What to work on »
Copy the material below exactly, but only from the line with "1331x628 pixels. How" onward, the final line included.

BEGIN Data extract

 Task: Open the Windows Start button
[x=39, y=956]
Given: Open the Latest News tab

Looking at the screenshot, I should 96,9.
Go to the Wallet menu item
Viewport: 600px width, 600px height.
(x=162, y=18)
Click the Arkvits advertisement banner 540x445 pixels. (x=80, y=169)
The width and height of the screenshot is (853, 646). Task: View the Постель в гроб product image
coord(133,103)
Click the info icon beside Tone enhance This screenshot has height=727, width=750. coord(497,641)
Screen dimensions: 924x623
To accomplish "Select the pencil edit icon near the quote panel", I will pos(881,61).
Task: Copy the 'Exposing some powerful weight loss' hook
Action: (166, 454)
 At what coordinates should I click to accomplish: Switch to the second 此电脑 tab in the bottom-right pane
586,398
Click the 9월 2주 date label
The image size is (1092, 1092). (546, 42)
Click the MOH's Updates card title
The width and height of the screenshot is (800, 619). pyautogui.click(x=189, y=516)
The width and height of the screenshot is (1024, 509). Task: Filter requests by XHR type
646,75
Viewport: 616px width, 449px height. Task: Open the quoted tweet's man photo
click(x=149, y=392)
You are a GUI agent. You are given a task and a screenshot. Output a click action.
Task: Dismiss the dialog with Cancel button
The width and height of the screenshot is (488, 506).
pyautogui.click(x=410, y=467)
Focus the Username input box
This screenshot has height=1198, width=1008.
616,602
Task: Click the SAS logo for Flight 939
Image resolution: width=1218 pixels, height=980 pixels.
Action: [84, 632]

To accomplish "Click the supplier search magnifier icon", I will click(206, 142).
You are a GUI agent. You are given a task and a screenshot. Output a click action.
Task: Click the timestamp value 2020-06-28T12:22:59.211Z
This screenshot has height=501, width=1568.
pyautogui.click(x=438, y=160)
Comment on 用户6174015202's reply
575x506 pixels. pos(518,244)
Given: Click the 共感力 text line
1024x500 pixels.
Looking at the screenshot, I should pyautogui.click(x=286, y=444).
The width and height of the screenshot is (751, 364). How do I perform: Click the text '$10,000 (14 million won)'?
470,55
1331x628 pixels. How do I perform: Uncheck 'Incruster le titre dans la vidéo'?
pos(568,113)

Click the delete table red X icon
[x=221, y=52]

END Data extract

Output of the task »
1331x628 pixels. How do I perform: Uncheck 'Incruster le titre dans la vidéo'?
pos(568,113)

Click the delete table red X icon
[x=221, y=52]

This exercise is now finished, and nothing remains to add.